EXERCISE PROMPT: Count the lines in the records below that contain the word "icon", and reply with the number alone.

SUPPLIED RECORDS:

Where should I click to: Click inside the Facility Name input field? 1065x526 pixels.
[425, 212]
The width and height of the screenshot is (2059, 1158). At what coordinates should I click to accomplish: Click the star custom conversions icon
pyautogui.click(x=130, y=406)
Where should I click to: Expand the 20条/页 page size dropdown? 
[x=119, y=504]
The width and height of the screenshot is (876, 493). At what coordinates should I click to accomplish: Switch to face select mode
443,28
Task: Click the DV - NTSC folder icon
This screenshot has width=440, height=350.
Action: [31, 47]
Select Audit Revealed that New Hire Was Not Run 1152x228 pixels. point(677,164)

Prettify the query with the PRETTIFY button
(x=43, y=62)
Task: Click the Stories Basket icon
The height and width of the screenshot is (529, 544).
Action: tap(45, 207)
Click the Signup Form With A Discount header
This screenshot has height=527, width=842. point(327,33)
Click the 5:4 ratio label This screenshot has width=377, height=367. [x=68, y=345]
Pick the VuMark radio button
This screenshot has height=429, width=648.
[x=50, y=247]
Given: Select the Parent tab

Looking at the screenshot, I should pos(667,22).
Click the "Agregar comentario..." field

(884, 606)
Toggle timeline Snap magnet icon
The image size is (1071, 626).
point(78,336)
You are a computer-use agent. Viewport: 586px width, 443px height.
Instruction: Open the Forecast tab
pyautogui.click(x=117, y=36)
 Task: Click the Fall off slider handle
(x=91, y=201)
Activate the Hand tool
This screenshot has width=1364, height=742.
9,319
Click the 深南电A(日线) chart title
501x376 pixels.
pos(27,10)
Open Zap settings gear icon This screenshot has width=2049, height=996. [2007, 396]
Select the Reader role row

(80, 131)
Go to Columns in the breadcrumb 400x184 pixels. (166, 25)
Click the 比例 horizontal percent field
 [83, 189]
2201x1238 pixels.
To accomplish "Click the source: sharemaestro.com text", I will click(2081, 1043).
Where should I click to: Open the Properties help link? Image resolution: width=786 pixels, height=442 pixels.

THE SOLUTION: 5